Flickering among the rushes at the water’s edge a flock of pied wagtails were busily feeding. I should think there were fifteen or sixteen – I can’t be sure, for they don’t line up to be counted. They are such irrepressible, quicksilver little birds, tirelessly on the move and darting in short flights to catch flies and insects.

I often make the point in my talks that the night time walk with the dogs can be every bit as interesting as the day time ones.

I’ve been lucky living in the country, away from the noise and light pollution of built-up areas. We live on the edge of a village now but I’m still just a step from the countryside proper.

A good example of what I mean was last weekend. I took the dogs out around midnight – it was quite still and there was a half moon. Heaven knows what alarmed it but a cock pheasant set up the most awful racket in the woods. It was taken up by another in a wood across the way. Yet another chimed in with his tuppence worth.

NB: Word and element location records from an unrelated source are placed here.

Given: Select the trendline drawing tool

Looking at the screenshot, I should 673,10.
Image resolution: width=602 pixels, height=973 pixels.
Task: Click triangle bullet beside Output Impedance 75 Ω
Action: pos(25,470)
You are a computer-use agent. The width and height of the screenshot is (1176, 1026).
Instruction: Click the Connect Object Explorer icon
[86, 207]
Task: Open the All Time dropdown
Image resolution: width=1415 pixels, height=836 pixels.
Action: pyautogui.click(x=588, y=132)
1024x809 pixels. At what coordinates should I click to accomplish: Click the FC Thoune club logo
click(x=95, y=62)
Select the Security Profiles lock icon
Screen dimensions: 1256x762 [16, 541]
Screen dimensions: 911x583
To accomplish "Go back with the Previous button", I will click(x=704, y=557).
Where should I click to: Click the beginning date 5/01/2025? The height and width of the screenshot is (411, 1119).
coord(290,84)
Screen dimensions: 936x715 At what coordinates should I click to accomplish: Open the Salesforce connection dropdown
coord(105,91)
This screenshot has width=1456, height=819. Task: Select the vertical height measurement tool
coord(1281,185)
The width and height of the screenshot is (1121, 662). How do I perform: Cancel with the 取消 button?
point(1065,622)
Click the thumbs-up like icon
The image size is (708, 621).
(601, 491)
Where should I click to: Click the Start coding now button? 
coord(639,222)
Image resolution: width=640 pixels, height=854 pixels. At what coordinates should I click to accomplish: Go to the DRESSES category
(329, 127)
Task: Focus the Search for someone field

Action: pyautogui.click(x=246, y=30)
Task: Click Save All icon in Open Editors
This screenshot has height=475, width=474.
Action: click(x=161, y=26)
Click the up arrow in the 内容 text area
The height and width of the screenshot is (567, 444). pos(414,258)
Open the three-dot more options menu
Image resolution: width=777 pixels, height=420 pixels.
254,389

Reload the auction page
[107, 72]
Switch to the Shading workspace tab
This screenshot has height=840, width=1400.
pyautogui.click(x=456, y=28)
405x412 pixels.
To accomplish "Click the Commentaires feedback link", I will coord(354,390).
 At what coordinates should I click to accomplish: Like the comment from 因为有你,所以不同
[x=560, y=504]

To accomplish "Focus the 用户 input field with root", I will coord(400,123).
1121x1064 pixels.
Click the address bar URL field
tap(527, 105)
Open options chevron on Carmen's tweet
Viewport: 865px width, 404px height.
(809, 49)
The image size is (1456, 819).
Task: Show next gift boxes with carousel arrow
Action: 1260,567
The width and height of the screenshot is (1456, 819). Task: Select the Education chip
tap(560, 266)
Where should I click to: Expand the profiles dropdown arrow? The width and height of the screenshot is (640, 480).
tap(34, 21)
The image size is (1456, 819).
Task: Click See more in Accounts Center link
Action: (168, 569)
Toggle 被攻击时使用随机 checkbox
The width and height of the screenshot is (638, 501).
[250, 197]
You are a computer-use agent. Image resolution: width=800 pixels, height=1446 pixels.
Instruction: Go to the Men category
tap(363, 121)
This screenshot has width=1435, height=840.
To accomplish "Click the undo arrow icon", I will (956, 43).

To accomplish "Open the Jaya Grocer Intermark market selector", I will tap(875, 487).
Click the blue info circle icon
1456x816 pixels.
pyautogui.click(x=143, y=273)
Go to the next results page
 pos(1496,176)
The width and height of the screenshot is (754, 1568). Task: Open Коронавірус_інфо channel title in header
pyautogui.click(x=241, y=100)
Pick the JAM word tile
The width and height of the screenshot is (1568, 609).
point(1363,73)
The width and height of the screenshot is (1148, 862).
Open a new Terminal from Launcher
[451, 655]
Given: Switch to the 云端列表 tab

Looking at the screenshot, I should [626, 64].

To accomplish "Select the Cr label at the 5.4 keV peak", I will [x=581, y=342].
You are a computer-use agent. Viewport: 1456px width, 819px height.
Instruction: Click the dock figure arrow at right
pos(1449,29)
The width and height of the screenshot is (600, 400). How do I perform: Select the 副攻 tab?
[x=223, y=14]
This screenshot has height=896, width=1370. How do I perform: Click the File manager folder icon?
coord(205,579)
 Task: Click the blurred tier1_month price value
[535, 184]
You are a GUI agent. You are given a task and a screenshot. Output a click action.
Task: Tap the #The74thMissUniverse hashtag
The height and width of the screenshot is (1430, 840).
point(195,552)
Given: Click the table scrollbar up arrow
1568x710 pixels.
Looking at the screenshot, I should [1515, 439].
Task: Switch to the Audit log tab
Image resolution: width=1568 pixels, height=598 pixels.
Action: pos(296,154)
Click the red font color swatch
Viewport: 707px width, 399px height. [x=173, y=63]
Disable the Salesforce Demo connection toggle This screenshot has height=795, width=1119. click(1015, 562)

A solitary oystercatcher, on passage to only it knew where, flew overhead with a piping call of hail and farewell. A tawny owl added its spectral, quavering call to the celestial chorus. And all the while, miles away – for sound was travelling great distances on the windless, frosty night air – a dog barked hysterically.

I saw the moon and the stars, and the bare branches of the leafless beech trees stark against the velvet sky, the hedges, the moon reflected in the wee burn, and the familiar outline of the cottage where we turned for home.

Written on Saturday, April 4th, 2015 at 9:09 am for Weekly.